►
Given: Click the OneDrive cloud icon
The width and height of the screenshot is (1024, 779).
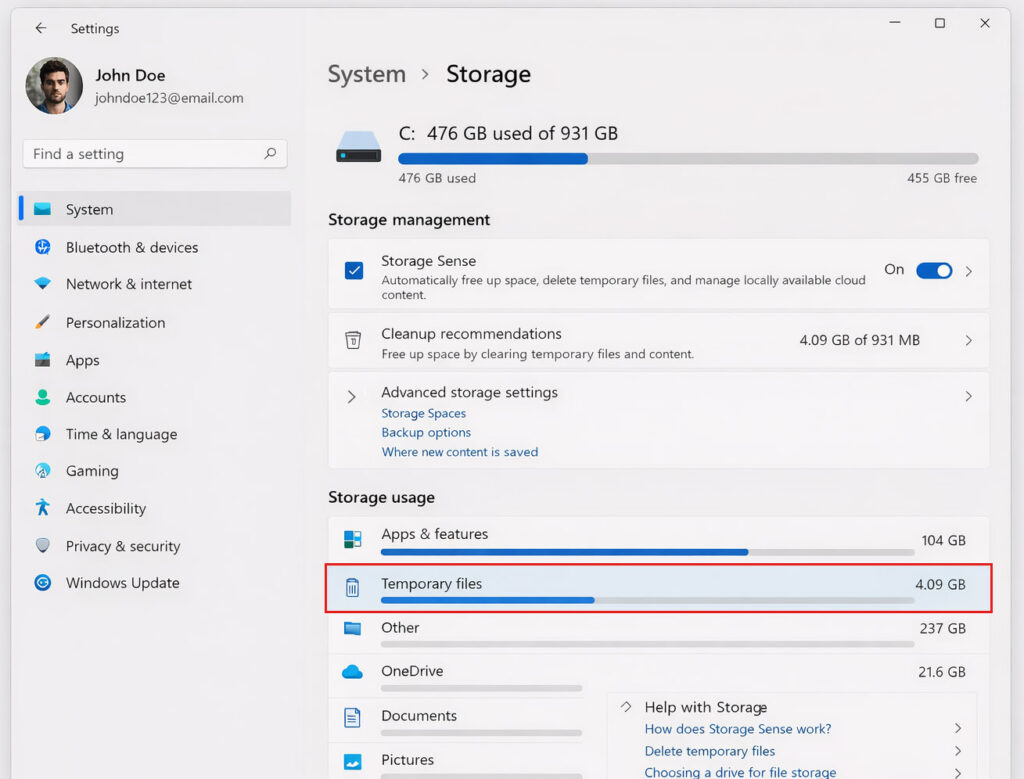Looking at the screenshot, I should [352, 672].
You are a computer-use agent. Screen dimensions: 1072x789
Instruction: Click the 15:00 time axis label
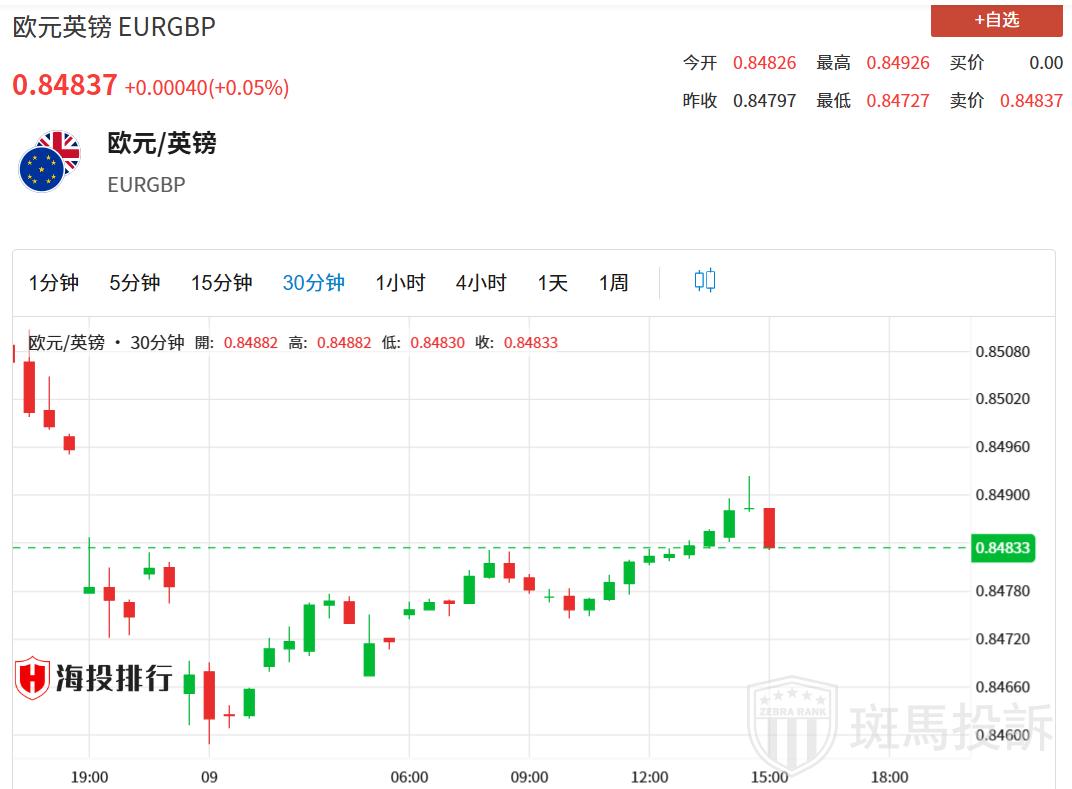(769, 777)
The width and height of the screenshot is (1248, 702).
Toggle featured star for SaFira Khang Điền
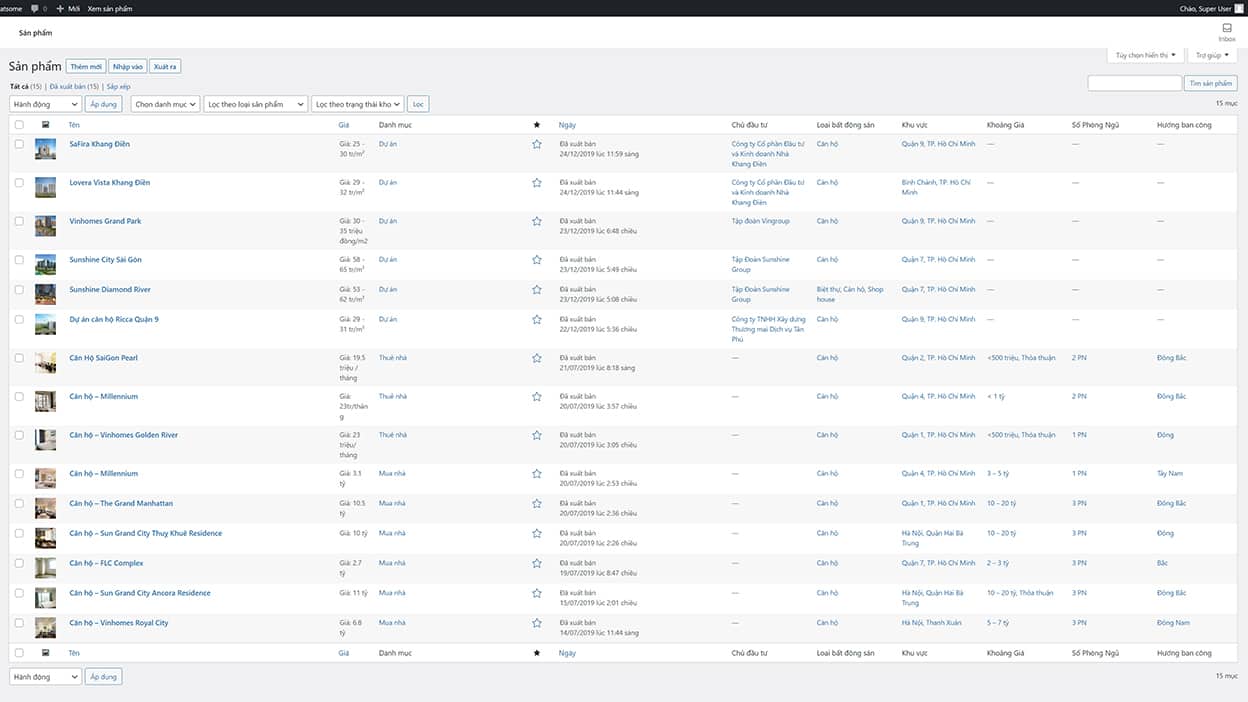tap(537, 144)
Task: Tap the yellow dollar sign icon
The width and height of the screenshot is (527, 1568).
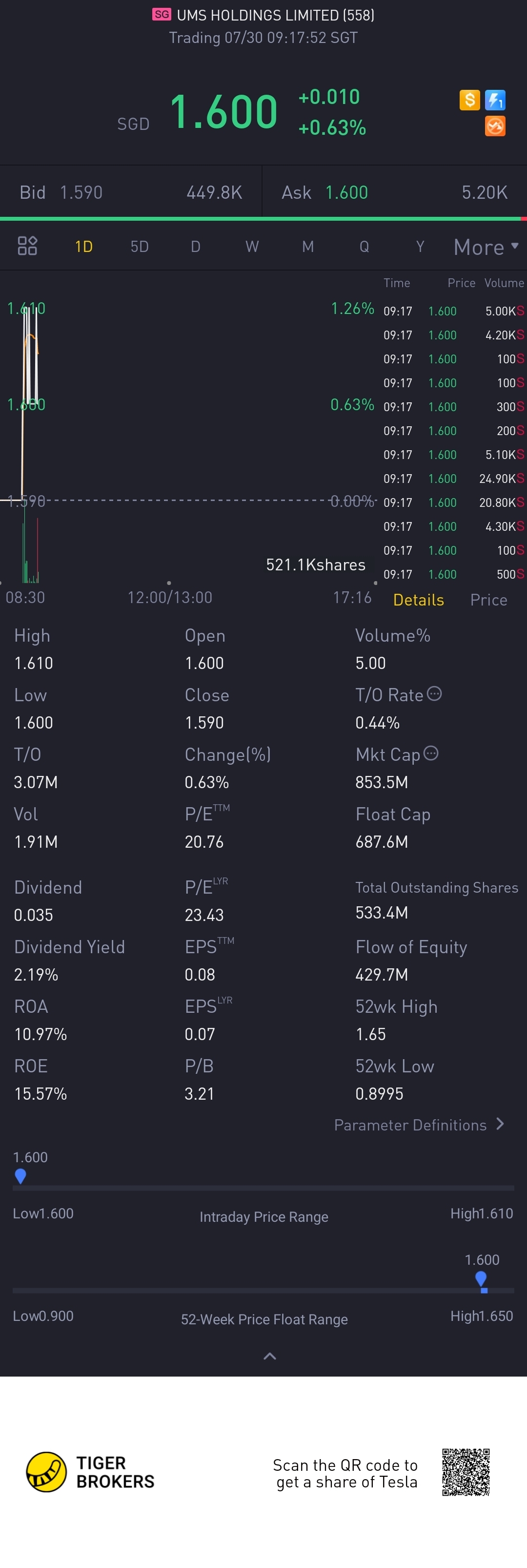Action: click(x=469, y=100)
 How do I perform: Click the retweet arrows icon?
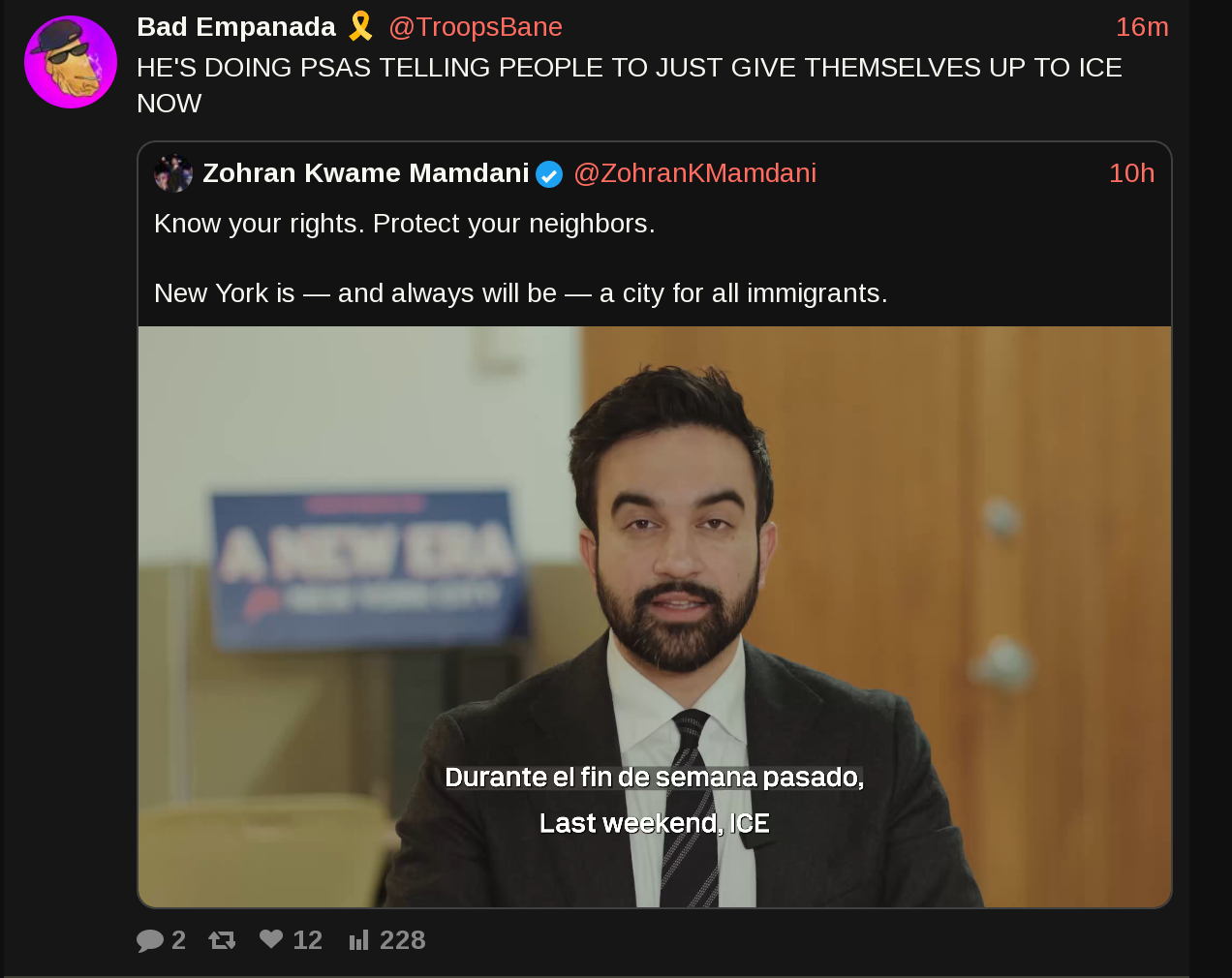coord(222,939)
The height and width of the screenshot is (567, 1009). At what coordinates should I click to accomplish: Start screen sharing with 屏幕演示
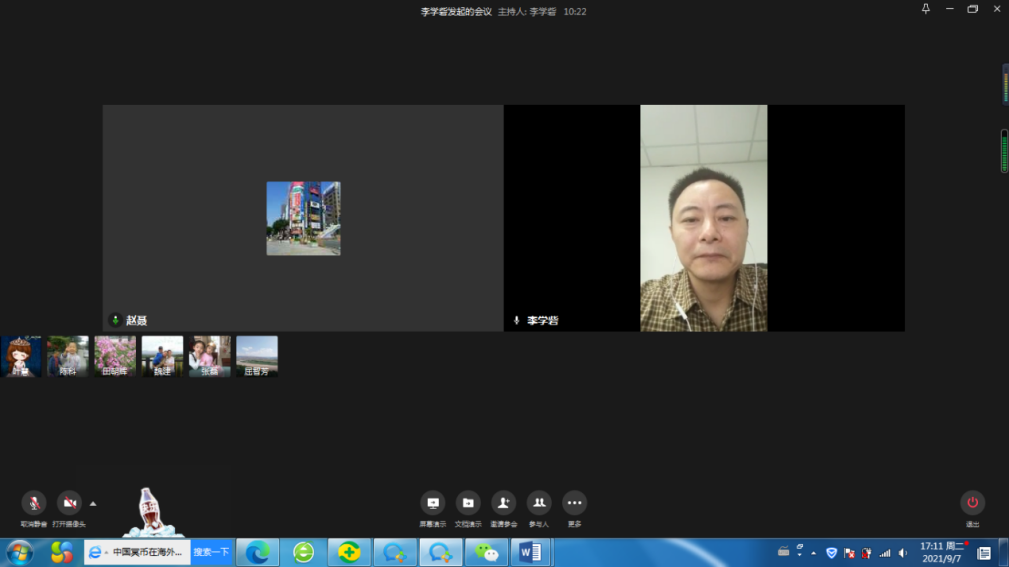(433, 503)

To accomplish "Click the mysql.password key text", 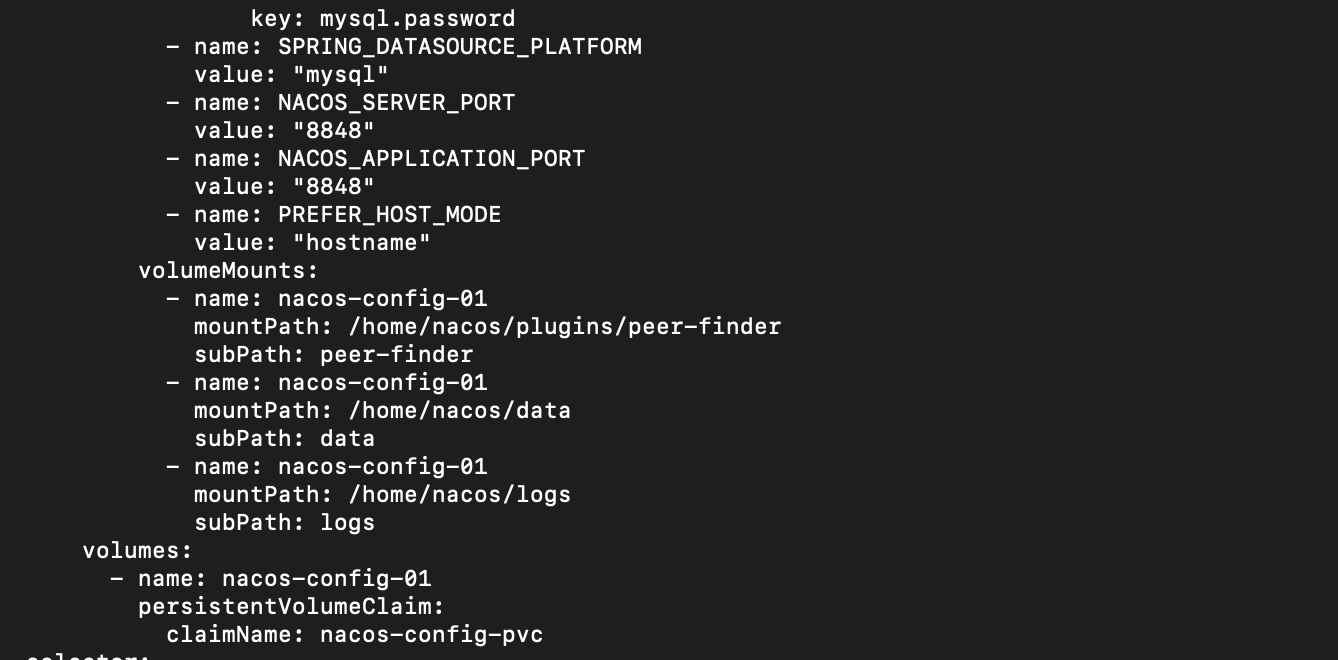I will click(417, 19).
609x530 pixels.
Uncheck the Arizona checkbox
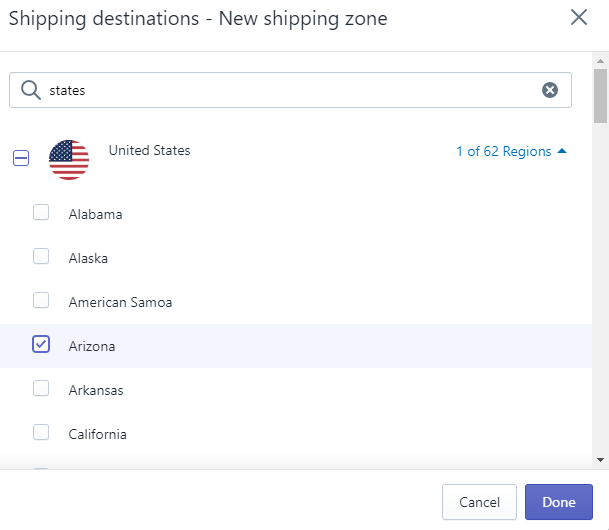click(41, 344)
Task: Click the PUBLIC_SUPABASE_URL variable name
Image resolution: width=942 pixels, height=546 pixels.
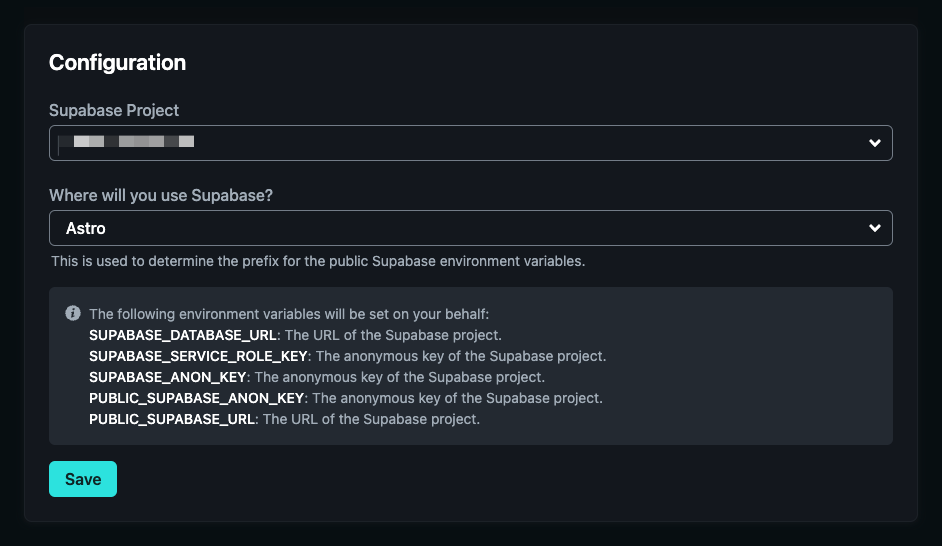Action: click(x=174, y=419)
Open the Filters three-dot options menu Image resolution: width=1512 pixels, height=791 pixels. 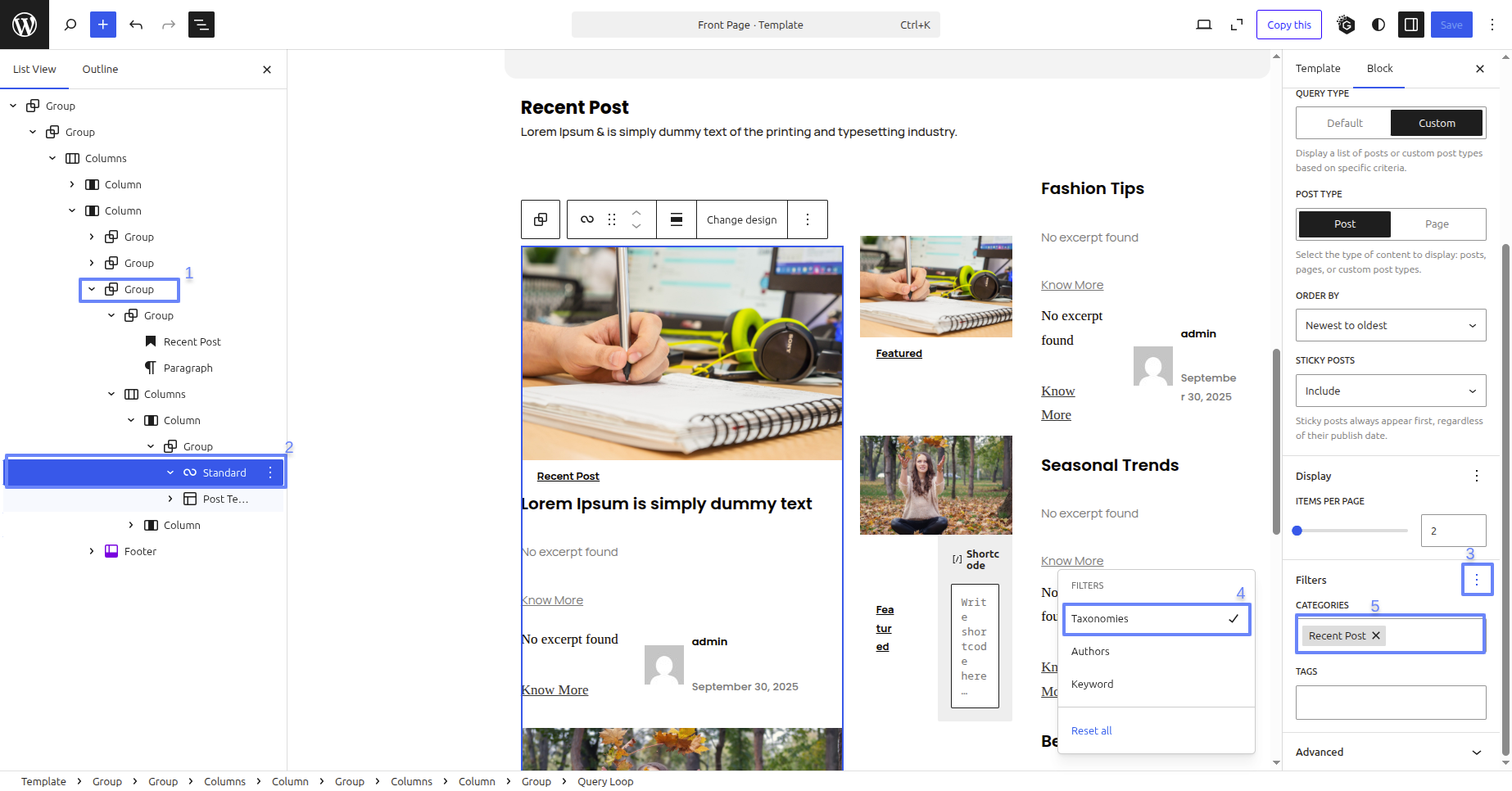click(x=1476, y=580)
◄
What to do:
In the listing above, find each line with the word "Task" and return it.

Output for this exercise:
Task: Tap the yellow dollar sign icon
Task: Click the PUBLIC_SUPABASE_URL variable name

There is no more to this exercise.